Delivering Real-time Streaming Data to Amazon S3 Using Amazon Kinesis Data Firehose
In this post let us explore what is streaming data and how to use Amazon Kinesis Firehose service to make an application which stores these streaming data to Amazon S3. As a hands-on experience, we will use AWS Management Console to ingest simulated stock ticker data from which we will create a delivery stream and save to S3. Before going into implementation let us first look at what is streaming data and what is Amazon Kinesis.

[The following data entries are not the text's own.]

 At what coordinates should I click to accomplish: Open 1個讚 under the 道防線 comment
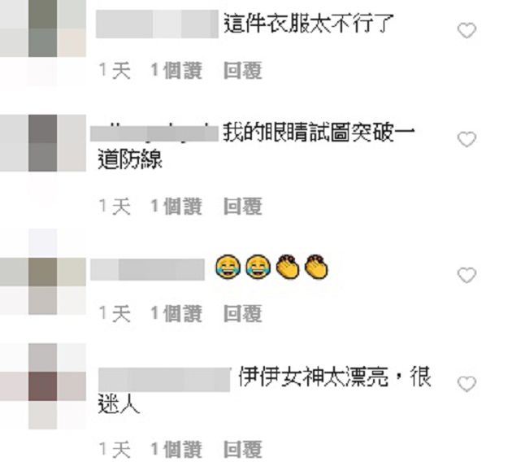(x=176, y=207)
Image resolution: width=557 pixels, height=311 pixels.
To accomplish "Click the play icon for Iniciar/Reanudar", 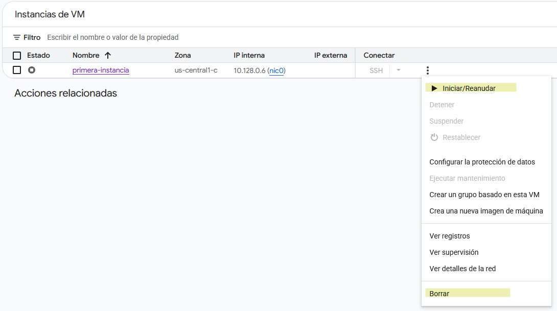I will pyautogui.click(x=434, y=88).
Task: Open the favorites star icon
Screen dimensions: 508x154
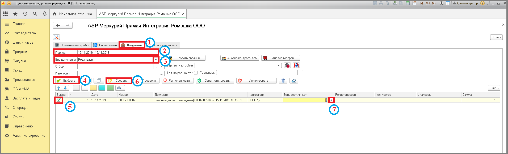Action: (x=15, y=14)
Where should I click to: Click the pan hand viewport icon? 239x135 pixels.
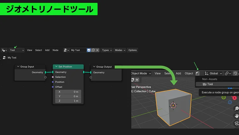pos(236,116)
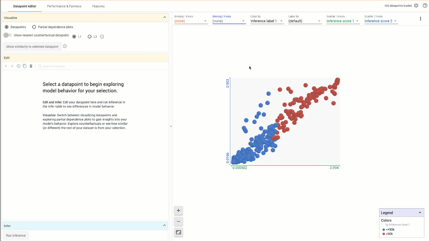Viewport: 429px width, 241px height.
Task: Click the Run inference button
Action: coord(16,236)

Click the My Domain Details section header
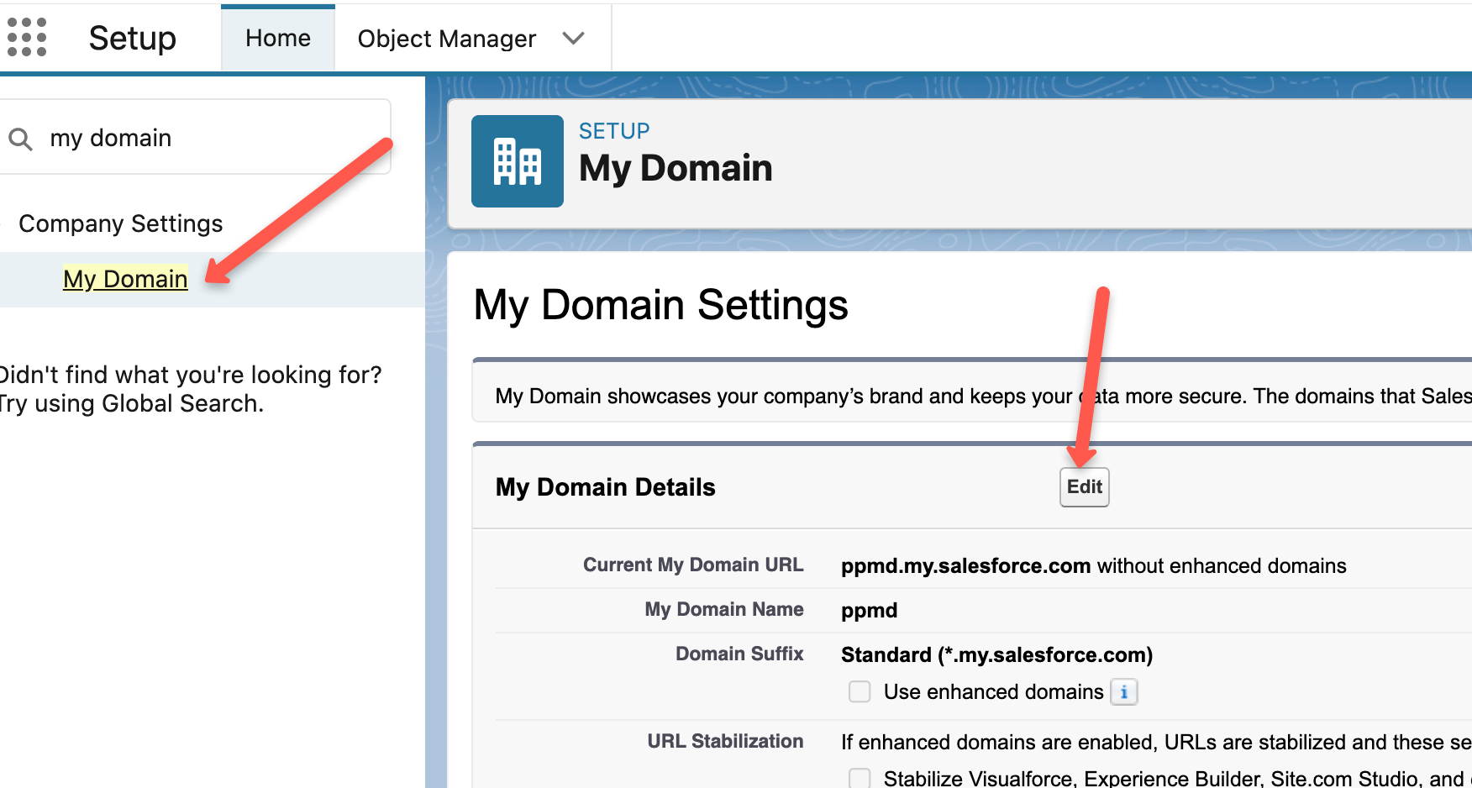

Streaming data is data that is generated continuously by many data sources. These can be sent simultaneously and in small sizes. These streaming data can be gathered by tools like Amazon Kinesis, Apache Kafka, Apache Spark, and many other frameworks. Some examples of streaming data are
- log files generated by an application
- customer interaction data from a web application or mobile application
- financial stock market data
- IOT device data (sensors, performance monitors etc.. )
Amazon Kinesis is a service provided by Amazon which makes it easy to collect,. process and analyze real-time, streaming data. At present, Amazon Kinesis provides four types of Kinesis streaming data platforms.
- Kinesis Data Streams — used to collect and process large streams of data records in real time
- Kinesis Data Firehose — used to deliver real-time streaming data to destinations such as Amazon S3, Redshift etc..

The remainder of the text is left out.